● Requirement
Turn the entire listing below into a Markdown table with the columns Row and Line, giving each line its own numbered row and omitting blank lines.

● Supplied information
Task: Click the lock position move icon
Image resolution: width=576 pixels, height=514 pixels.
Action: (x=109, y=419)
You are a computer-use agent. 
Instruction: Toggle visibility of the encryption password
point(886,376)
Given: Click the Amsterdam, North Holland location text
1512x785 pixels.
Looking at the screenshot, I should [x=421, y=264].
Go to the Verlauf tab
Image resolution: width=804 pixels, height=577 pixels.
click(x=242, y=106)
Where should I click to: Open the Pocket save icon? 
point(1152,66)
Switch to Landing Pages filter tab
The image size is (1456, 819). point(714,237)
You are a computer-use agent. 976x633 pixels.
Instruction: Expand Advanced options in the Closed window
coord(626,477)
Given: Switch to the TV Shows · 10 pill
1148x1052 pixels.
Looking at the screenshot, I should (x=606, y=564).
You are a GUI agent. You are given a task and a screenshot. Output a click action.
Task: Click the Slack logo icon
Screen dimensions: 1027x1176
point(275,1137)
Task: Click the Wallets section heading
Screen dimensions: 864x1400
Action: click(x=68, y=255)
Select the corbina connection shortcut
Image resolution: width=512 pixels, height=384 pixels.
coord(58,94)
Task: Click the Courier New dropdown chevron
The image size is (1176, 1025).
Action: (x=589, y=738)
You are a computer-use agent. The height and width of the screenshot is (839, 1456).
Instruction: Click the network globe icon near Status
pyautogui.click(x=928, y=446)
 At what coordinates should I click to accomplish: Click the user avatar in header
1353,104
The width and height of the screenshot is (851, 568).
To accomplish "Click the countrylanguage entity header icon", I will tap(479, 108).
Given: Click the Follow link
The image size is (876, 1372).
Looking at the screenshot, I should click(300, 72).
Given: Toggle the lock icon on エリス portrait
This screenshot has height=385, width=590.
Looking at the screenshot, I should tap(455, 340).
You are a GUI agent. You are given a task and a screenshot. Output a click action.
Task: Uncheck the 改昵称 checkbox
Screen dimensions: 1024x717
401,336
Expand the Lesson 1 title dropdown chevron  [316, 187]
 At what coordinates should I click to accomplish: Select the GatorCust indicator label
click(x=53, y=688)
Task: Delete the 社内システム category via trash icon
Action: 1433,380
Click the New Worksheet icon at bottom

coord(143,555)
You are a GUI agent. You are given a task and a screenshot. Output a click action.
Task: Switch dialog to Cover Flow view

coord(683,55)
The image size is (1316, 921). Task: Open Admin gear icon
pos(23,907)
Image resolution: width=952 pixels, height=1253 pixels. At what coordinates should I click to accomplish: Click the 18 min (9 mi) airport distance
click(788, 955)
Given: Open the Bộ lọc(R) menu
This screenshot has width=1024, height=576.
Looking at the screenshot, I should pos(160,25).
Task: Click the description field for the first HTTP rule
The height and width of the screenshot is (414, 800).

● Finished task
| Row | Line |
|---|---|
| 1 | Task: Click the lock position move icon |
| 2 | Image resolution: width=576 pixels, height=514 pixels. |
| 3 | Action: (x=109, y=419) |
| 4 | You are a computer-use agent.  |
| 5 | Instruction: Toggle visibility of the encryption password |
| 6 | point(886,376) |
| 7 | Given: Click the Amsterdam, North Holland location text |
| 8 | 1512x785 pixels. |
| 9 | Looking at the screenshot, I should [x=421, y=264]. |
| 10 | Go to the Verlauf tab |
| 11 | Image resolution: width=804 pixels, height=577 pixels. |
| 12 | click(x=242, y=106) |
| 13 | Where should I click to: Open the Pocket save icon?  |
| 14 | point(1152,66) |
| 15 | Switch to Landing Pages filter tab |
| 16 | The image size is (1456, 819). point(714,237) |
| 17 | You are a computer-use agent. 976x633 pixels. |
| 18 | Instruction: Expand Advanced options in the Closed window |
| 19 | coord(626,477) |
| 20 | Given: Switch to the TV Shows · 10 pill |
| 21 | 1148x1052 pixels. |
| 22 | Looking at the screenshot, I should (x=606, y=564). |
| 23 | You are a GUI agent. You are given a task and a screenshot. Output a click action. |
| 24 | Task: Click the Slack logo icon |
| 25 | Screen dimensions: 1027x1176 |
| 26 | point(275,1137) |
| 27 | Task: Click the Wallets section heading |
| 28 | Screen dimensions: 864x1400 |
| 29 | Action: click(x=68, y=255) |
| 30 | Select the corbina connection shortcut |
| 31 | Image resolution: width=512 pixels, height=384 pixels. |
| 32 | coord(58,94) |
| 33 | Task: Click the Courier New dropdown chevron |
| 34 | The image size is (1176, 1025). |
| 35 | Action: (x=589, y=738) |
| 36 | You are a computer-use agent. The height and width of the screenshot is (839, 1456). |
| 37 | Instruction: Click the network globe icon near Status |
| 38 | pyautogui.click(x=928, y=446) |
| 39 |  At what coordinates should I click to accomplish: Click the user avatar in header |
| 40 | 1353,104 |
| 41 | The width and height of the screenshot is (851, 568). |
| 42 | To accomplish "Click the countrylanguage entity header icon", I will tap(479, 108). |
| 43 | Given: Click the Follow link |
| 44 | The image size is (876, 1372). |
| 45 | Looking at the screenshot, I should click(300, 72). |
| 46 | Given: Toggle the lock icon on エリス portrait |
| 47 | This screenshot has height=385, width=590. |
| 48 | Looking at the screenshot, I should tap(455, 340). |
| 49 | You are a GUI agent. You are given a task and a screenshot. Output a click action. |
| 50 | Task: Uncheck the 改昵称 checkbox |
| 51 | Screen dimensions: 1024x717 |
| 52 | 401,336 |
| 53 | Expand the Lesson 1 title dropdown chevron  [316, 187] |
| 54 |  At what coordinates should I click to accomplish: Select the GatorCust indicator label |
| 55 | click(x=53, y=688) |
| 56 | Task: Delete the 社内システム category via trash icon |
| 57 | Action: 1433,380 |
| 58 | Click the New Worksheet icon at bottom |
| 59 | coord(143,555) |
| 60 | You are a GUI agent. You are given a task and a screenshot. Output a click action. |
| 61 | Task: Switch dialog to Cover Flow view |
| 62 | coord(683,55) |
| 63 | The image size is (1316, 921). Task: Open Admin gear icon |
| 64 | pos(23,907) |
| 65 | Image resolution: width=952 pixels, height=1253 pixels. At what coordinates should I click to accomplish: Click the 18 min (9 mi) airport distance |
| 66 | click(788, 955) |
| 67 | Given: Open the Bộ lọc(R) menu |
| 68 | This screenshot has width=1024, height=576. |
| 69 | Looking at the screenshot, I should pos(160,25). |
| 70 | Task: Click the description field for the first HTTP rule |
| 71 | The height and width of the screenshot is (414, 800). |